Total RNA (1 μg) was isolated and reverse-transcribed into complementary DNA (cDNA) according to the manufacturer's instructions. The resulting cDNA was amplified on the ABI 7300 real-time polymerase chain reaction (PCR) thermocycler (Applied Biosystems, Carlsbad, CA) using TaqMan universal PCR master mix and PCR conditions recommended for assessing gene transcript levels quantitatively in tissue samples. All PCR were performed in triplicate. The catalog numbers of primers were Hs00797944_s1 for MAPILC3B, Hs01076567_g1 for MAPILC3A, Hs00169468_m1 for Atg5, Hs01061917_g1 for p62/SQSTM1 mRNA expression, and H299999905_m1 for glyceraldehyde-3-phosphate dehydrogenase. All samples were normalized to the values of glyceraldehyde-3-phosphate dehydrogenase. Results were expressed as threshold cycle (Ct) fold change relative to the control group using the 2^-ΔΔCt method (15). Data were only analyzed if the Ct was less than 35. Results from five GO samples were compared with the mean results from the three normal samples.

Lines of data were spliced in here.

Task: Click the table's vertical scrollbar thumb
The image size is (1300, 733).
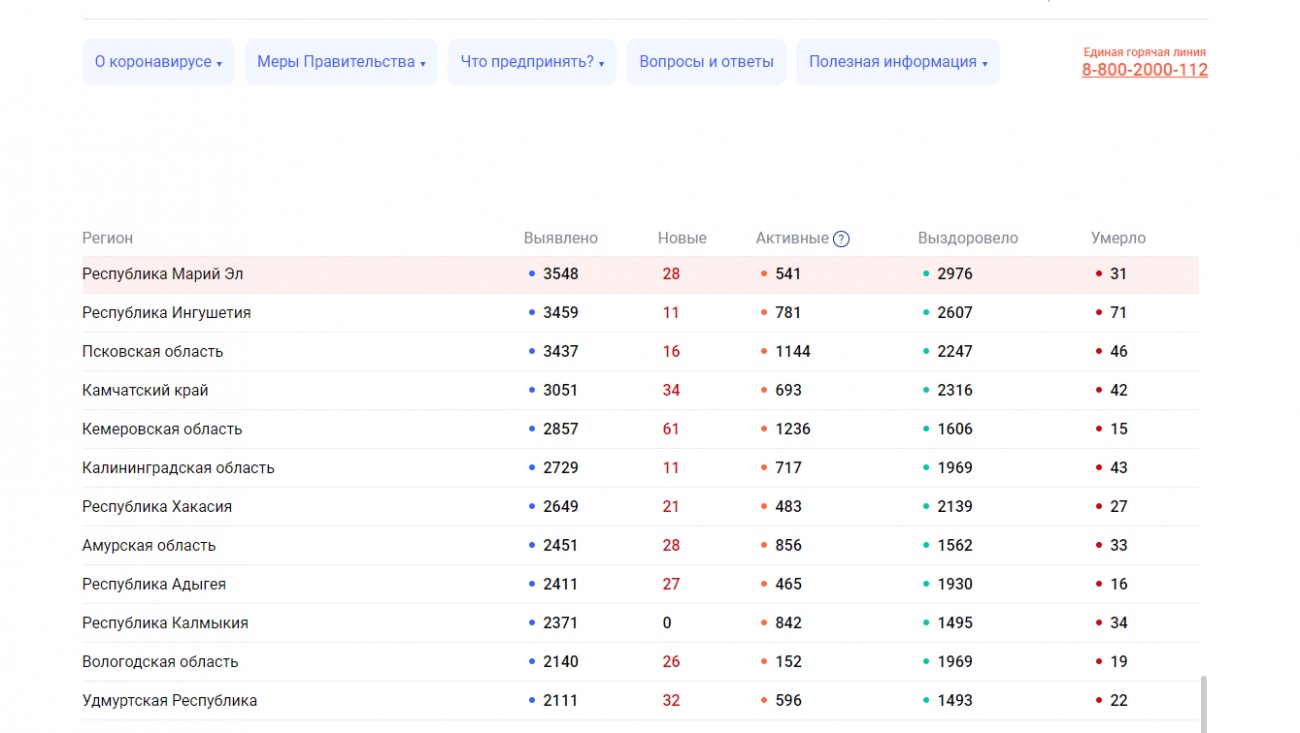Action: pos(1203,703)
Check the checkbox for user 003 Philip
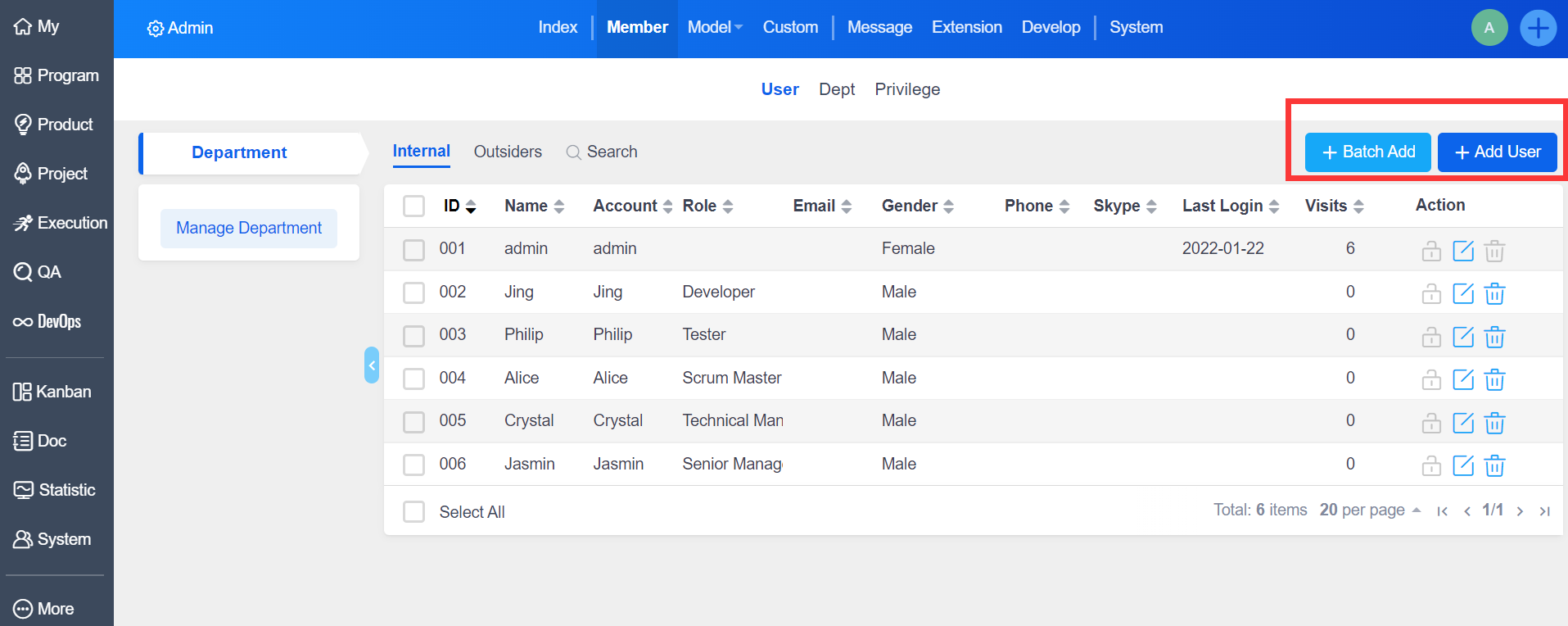 [x=414, y=336]
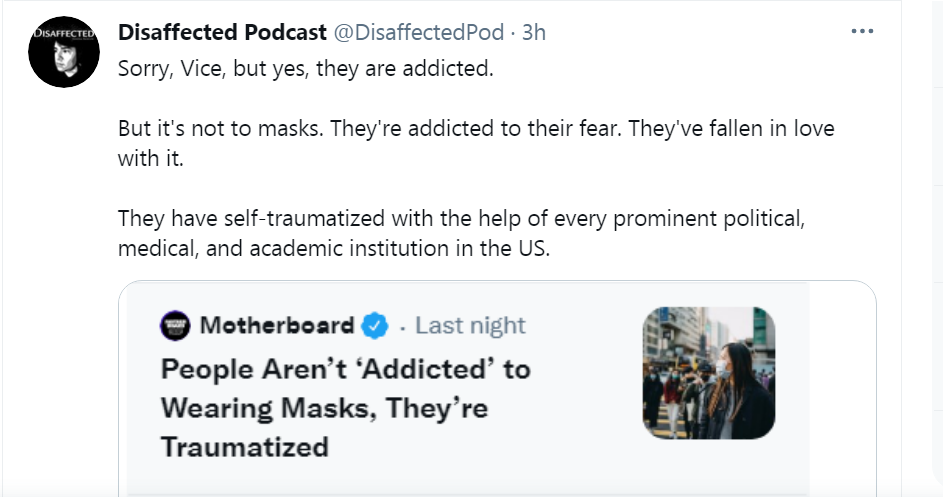Click the "Sorry, Vice, but yes" sentence
The height and width of the screenshot is (497, 943).
306,71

Autophagosome imaging and quantification by EM

The preadipocyte or differentiating cells were fixed with a solution of 2.5% glutaraldehyde at indicated differentiation time points, followed by incubation with 0.5% glutaraldehyde buffered with 0.1 M sodium phosphate (pH 7.4) for 24 hours at 4°C. The cells were then dehydrated with ethanol at 4°C, immersed in a 1:1 mixture of propylene oxide and Epon, and embedded in Epon by polymerization at 60°C for 48 hours. Ultra-thin sections were collected on EM grids and observed using a JEOL 1200EX transmission electron microscope.

For EM quantification, the volume fraction, the fraction of the cellular volume occupied by the autophagic compartments was estimated by stereology (10,11,16,17). The cellular volume fraction of autophagic vacuoles was estimated on pellet profiles within randomly selected grid squares using point counting with square lattice grids. Point counts over cells were obtained using a grid with 1.68 mm spacing on photographic negatives taken at a 400×magnification, covering the whole grid squares. All autophagic vacuoles found in this area were photographed at a 12,000×magnification, and point counts obtained using a grid with 2.5 mm spacing. A minimum of 20 cells profiles, from 3 to 5 grid squares for each sample was included in the analysis. Volume ratio of autophagosomes to cytosol was measured in each five different GO and non-GO samples. Statistical significance was estimated using Student's t test.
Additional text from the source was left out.